Shit. I might actually finish it in time. Don’t hold your breath though.

Got My Music Back

One of the things that came out of the depression I went into July 2013 was that I had a really hard time listening to music. For a good year, huge swaths of my musical library caused me to weep interminably, which really sucked, because I love music. Always have. All types. I’m a total music slut, although the majority of rap, hip hop, and country are outside my music love arena. So usually when I trace Wonder Under, pick fabrics, and cut stuff out, I watch TV…mostly Netflix but increasingly Amazon Prime Video as well, and some stuff on the Tivo, when I’m in the other room. I watch that when I’m ironing the whole thing together too. But when I’m quilting or stitching stuff down, I always used to listen to music…in the early days, to my iTunes, but now mostly Pandora, which is just one HUGE channel of Kathy’s music and everything she likes. I love my Pandora. At the gym, when I’m hiking by myself, when I’m quilting, whatever.
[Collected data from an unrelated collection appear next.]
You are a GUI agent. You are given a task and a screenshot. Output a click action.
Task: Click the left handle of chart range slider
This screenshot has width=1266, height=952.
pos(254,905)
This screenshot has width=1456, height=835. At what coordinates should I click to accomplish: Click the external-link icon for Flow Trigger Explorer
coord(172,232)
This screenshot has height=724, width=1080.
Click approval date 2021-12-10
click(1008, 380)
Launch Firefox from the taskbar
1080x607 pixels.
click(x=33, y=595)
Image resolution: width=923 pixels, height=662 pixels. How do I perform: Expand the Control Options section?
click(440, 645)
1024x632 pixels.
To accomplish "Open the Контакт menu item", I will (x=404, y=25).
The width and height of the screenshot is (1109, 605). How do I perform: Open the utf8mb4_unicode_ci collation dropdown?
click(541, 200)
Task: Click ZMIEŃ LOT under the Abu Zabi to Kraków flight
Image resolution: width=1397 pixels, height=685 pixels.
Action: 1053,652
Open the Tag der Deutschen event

And I couldn’t listen. Because the 80s were reminiscent and the 90s too and then the 00s and fuck me, there was very little that I could listen to. And trying to quilt a million miles an hour while crying was just a recipe for disaster. I did it a lot though. And then I switched to putting on bad TV, or TV I didn’t care too much about, while I was sewing, because it was dialogue and it was easier to take than music. It didn’t trigger anything. I guess music ties into some very deep emotional places in my brain. TV just distracts it. And I needed the distraction. But TV isn’t ideal for quilting and sewing things down, because you’re meant to watch it, and I can’t watch two things WELL at the same time (notice how I didn’t say I couldn’t watch two things at the same time…I am a middle-school teacher. I regularly watch 36+ things at the same time.).

You know what I’m doing right now? Listening to music AND sewing. Ha! Fuck you brain. Finally beat it. How many months. Fuck. Don’t even count. Just say thank you. Now REM’s Everybody Hurts will still kick my ass, my perimenopausal brain’s ass, and make me sob like a motherfucker, but that’s fucking NORMAL. I’m OK with that. I can listen to all the other stuff and sing along and get up and dance sometimes, because that’s what music is supposed to do to you, thank you very much, and if I cry occasionally because it’s a really sad song…there’s another Amanda Palmer one that kicks my ass…The Bed Song.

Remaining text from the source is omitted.